I required something akin to the Rubygem ‘papertrail’ in Elixir. However, in large part because of the ‘do you really need a database’ and ‘how to separate your contexts’ discussions that are going on, I did not want to use a package that was tightly coupled to Ecto or any other single thing (The two existing versioning packages, paper_trail and whatwasit both are).
Revisionair
So, enter Revisionair. At its core it is just a simple behaviour together with a public easy-to-use wrapper, the result of an evening of coding.
An implementation of the Revisionair.Storage
behaviour can easily be created for any kind of persistence layer, including Ecto, ETS, Mnesia, plain old GenServer/Agent type of stores, flat file reading/writing, or wrapping remote API communications. (Or at least I hope so, because that was the idea).
The behaviour thus only explicitly states what it needs from ‘a data storage provider’. A storage provider can be configured application-wide, or explicitly stated in the options parameter of each function call.
As for the public API, you can store a new revision for a structure, read all prior-stored revisions for a certain structure, read the most recent revision for a certain structure, and finally clean everything again. It’s simple, but this is all that I need for my application, so KISS.

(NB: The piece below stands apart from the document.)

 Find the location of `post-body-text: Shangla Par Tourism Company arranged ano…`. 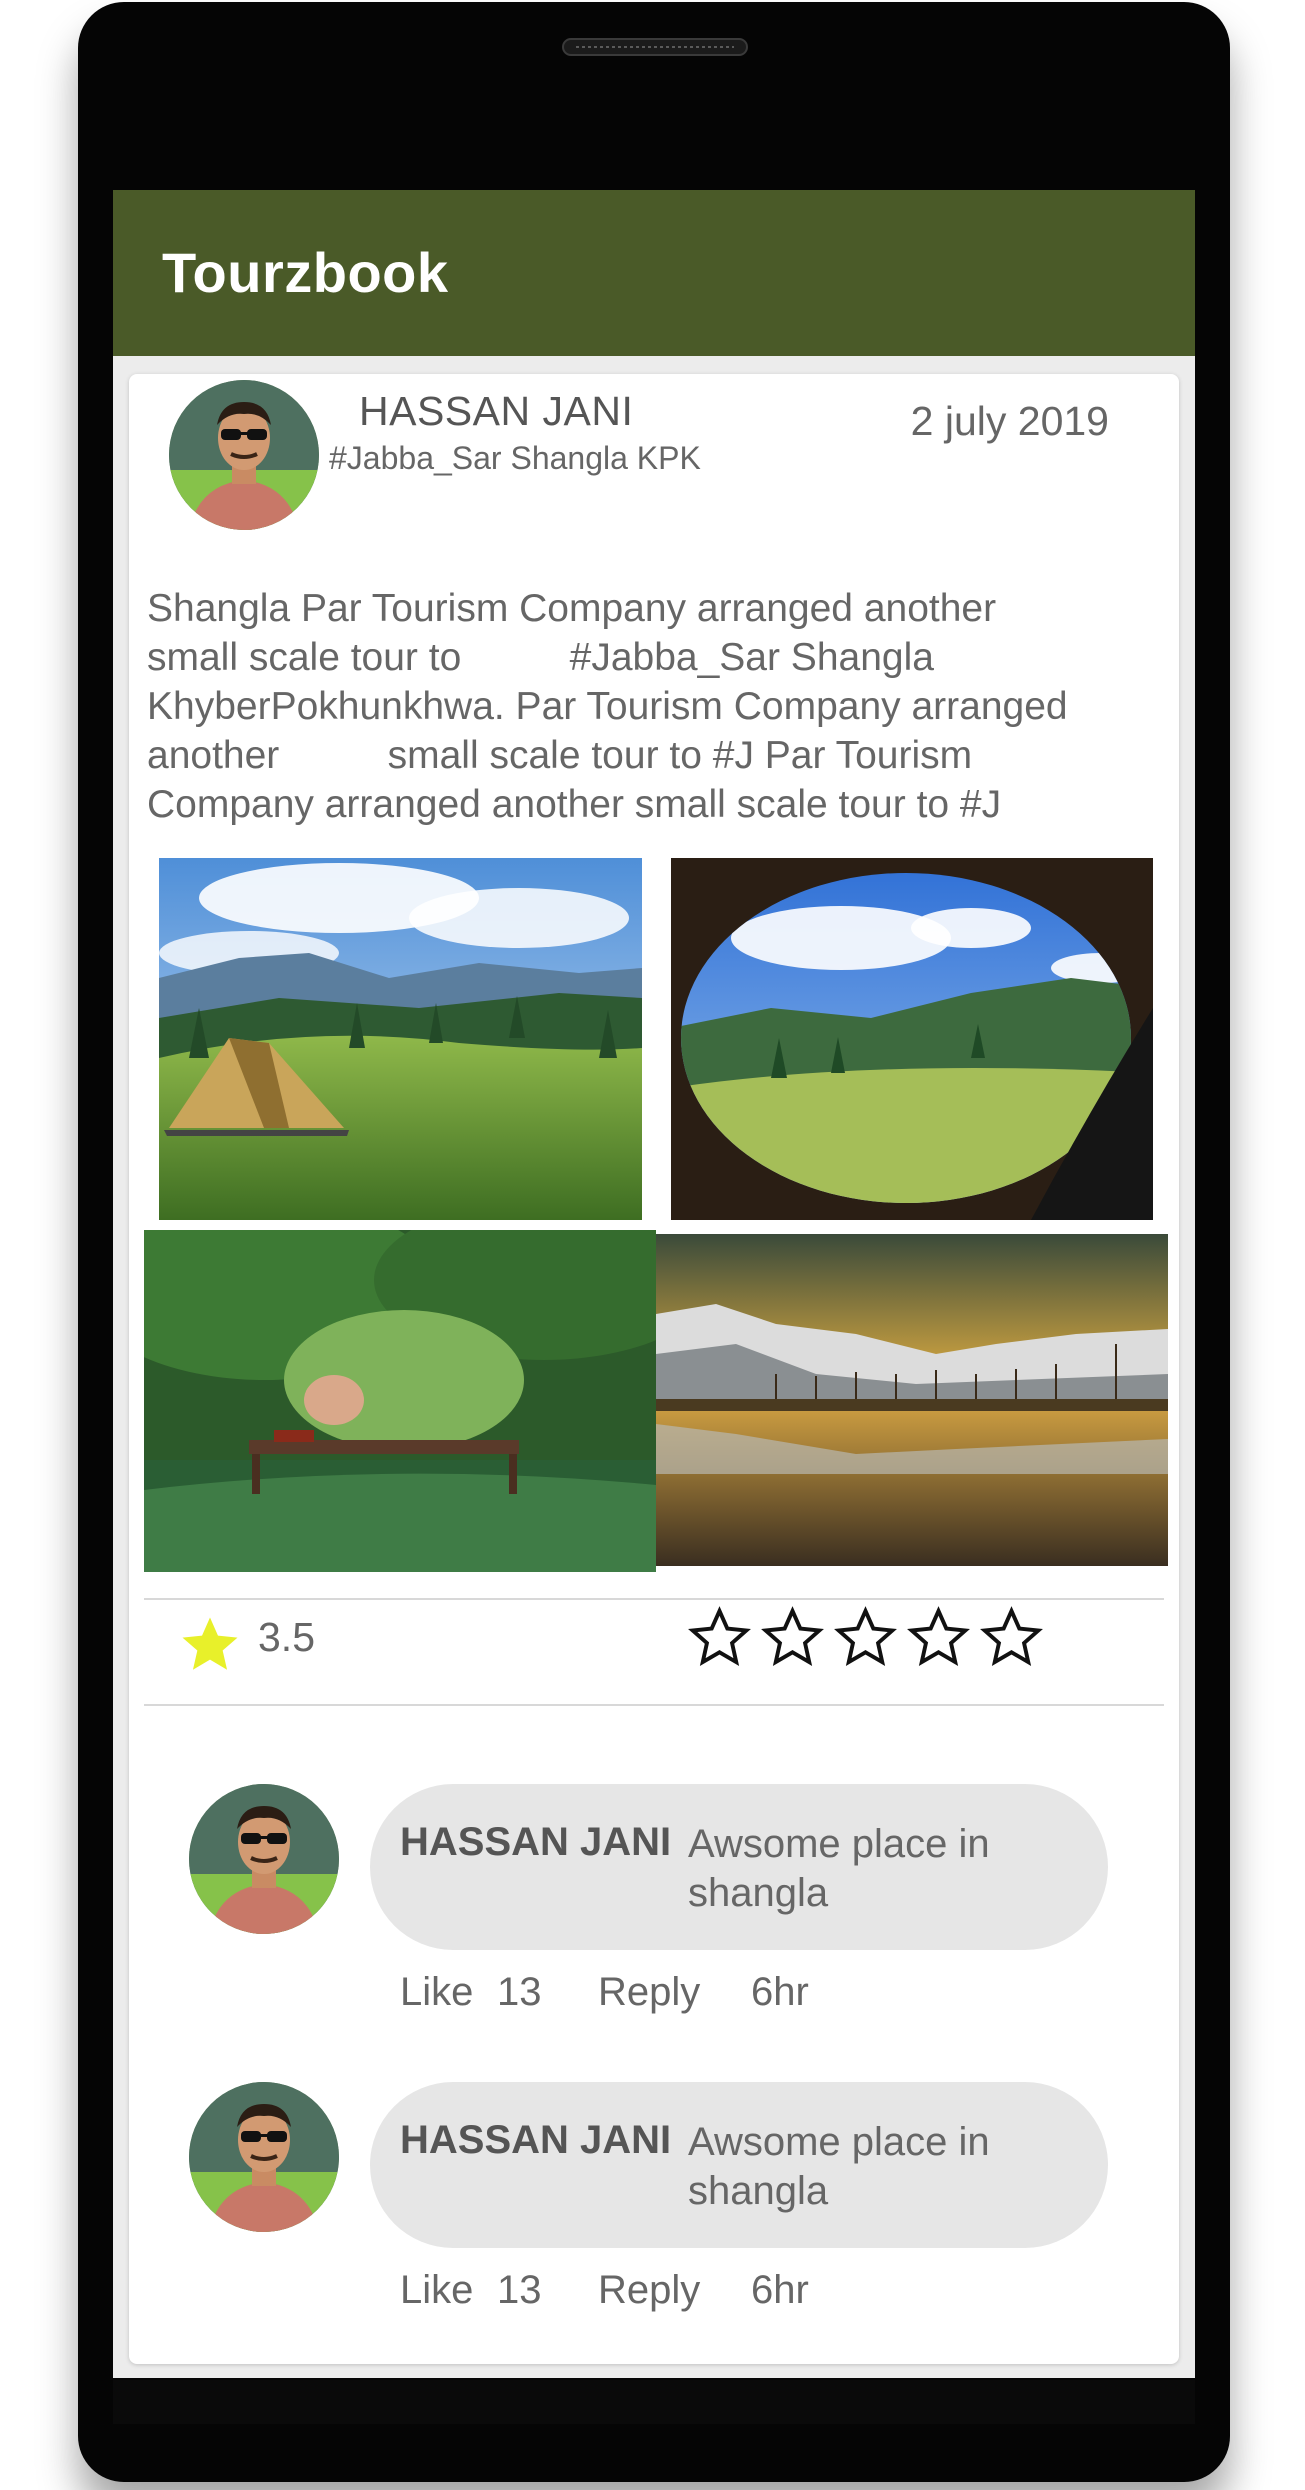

To keep it as agnostic as possible, it also does not (necessarily) assume anything from the structures you pass in. That is, by default it assumes that the maps you pass it are structs (maps containing a __struct__
field) who can be uniquely identified by an id
field, but this is also completely configurable when calling the functions of the module.
So, version 0.9 is now released! it is simple, but then again it now is 01:30, so I might also miss some crucial details. The perils of midnight programming …
Any and all questions and feedback is greatly appreciated.